BRIEF DESCRIPTION OF THE DRAWINGS
[0031] FIG. 1 is a configuration diagram of a system for
distributed processing of stream data according to an exemplary
embodiment of the present invention.
[0032] FIG. 2 is a diagram illustrating an example of a cluster
according to an exemplary embodiment of the present invention.
[0033] FIG. 3 is a diagram of an example to which the system for
distributed processing of stream data according to the exemplary
embodiment of the present invention is applied.
[0034] FIG. 4 is a diagram illustrating a service for consecutive
processing of distributed stream data according to an exemplary
embodiment of the present invention.
[0035] FIG. 5 is a conceptual diagram of the system for distributed
processing of stream data using a performance accelerator including
a service management device and a task execution device according
to the exemplary embodiment of the present invention.

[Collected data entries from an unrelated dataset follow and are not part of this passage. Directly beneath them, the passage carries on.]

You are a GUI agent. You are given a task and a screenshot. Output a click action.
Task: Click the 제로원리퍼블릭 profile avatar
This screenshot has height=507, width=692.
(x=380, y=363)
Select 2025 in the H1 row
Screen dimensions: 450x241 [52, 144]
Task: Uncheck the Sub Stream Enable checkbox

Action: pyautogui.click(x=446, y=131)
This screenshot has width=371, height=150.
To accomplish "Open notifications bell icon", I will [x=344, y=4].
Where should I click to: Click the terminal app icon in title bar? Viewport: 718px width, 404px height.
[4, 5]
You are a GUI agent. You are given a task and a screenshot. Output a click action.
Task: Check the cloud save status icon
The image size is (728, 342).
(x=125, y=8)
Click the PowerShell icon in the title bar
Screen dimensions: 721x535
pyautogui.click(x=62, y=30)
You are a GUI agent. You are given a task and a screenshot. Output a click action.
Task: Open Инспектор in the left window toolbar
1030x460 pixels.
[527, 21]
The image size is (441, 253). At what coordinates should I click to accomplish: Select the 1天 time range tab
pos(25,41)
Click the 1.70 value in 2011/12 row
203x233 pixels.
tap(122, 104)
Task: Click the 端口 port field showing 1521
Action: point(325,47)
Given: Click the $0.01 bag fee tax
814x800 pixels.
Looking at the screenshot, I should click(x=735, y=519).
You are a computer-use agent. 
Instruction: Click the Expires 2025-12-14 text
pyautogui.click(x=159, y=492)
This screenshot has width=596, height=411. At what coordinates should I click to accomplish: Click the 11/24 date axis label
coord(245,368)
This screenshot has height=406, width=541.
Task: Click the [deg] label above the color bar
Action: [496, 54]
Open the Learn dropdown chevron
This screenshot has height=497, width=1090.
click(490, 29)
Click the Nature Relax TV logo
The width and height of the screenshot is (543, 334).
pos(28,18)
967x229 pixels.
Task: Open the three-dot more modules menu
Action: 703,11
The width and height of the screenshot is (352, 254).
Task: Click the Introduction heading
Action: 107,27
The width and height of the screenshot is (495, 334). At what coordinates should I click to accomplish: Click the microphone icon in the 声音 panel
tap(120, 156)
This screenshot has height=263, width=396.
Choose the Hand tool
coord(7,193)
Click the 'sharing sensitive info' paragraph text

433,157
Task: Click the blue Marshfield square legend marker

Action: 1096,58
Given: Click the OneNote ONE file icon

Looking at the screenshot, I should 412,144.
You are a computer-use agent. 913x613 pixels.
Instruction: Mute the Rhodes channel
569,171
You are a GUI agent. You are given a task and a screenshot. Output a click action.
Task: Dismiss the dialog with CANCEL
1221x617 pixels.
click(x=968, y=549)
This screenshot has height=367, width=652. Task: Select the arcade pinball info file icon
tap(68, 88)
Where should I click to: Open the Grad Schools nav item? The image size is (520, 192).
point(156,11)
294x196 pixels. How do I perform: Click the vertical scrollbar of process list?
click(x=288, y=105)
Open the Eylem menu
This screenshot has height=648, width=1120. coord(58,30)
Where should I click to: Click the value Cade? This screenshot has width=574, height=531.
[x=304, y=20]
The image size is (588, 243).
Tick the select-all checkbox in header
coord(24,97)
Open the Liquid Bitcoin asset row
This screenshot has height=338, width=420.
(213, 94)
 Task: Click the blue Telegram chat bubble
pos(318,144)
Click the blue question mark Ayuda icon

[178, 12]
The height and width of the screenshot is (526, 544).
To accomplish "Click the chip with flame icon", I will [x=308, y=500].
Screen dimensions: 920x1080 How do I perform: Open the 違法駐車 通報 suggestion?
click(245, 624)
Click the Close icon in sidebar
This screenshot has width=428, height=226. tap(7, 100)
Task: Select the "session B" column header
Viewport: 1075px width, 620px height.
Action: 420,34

[0036] FIG. 6 is a flowchart illustrating a method for distributed
processing of stream data according to a first exemplary embodiment
of the present invention.
[0037] FIG. 7 is a flowchart illustrating a method for selecting an
optimal operation device and an optimal node according to a second
exemplary embodiment of the present invention.
DETAILED DESCRIPTION
[0038] It is noted that Technical terms used in the specification
are used to just describe a specific embodiment and do not intend
to limit the present invention. Further, if the technical terms
used in the present invention are not particularly defined as other
meanings in the present invention, the technical terms should be
appreciated as meanings generally appreciated by those skilled in
the art and should not be appreciated as excessively comprehensive
meanings or excessively reduced meanings. Further, when the
technical term used in the present invention is a wrong technical
term that cannot accurately express the spirit of the present
invention, the technical term is substituted by a technical term
which can correctly appreciated by those skilled in the art to be
appreciated. In addition, a general term used in the present
invention should be analyzed as defined in a dictionary or
according to front and back contexts and should not be analyzed as
an excessively reduced meaning.
[0039] If singular expression used in the present invention is not
apparently different on a context, the singular expression includes
a plural expression. Further, in the present invention, it should
not analyzed that a term such as "comprising" or "including"
particularly includes various components or various steps disclosed
in the specification and some component or some steps among them
may not included or additional components or steps may be further
included.
[0040] Terms including ordinal numbers, such as `first`, `second`,
etc. in used in the present invention can be used to describe
various components, but the components should not be limited by the
terms. The above terminologies are used only for distinguishing one
component from the other component. For example, a first component
may be named as a second component and similarly, the second
component may also be named as the first component.
[0041] Hereinafter, exemplary embodiments of the present invention
will be described in detail with reference to the accompanying
drawings, in which like or similar reference numerals refer to like
elements regardless of reference numerals and a duplicated
description thereof will be omitted.
[0042] In describing the present invention, when it is determined
that the detailed description of the known art related to the
present invention may obscure the gist of the present invention,
the detailed description thereof will be omitted. Further, it is
noted that the accompanying drawings are used just for easily
appreciating the spirit of the present invention and it should not
be analyzed that the spirit of the present invention is limited by
the accompanying drawings.
[0043] FIG. 1 is a configuration diagram of a system 10 for
distributed processing of stream data according to an exemplary
embodiment of the present invention.
[0044] As illustrated in FIG. 1, the system (alternatively, node)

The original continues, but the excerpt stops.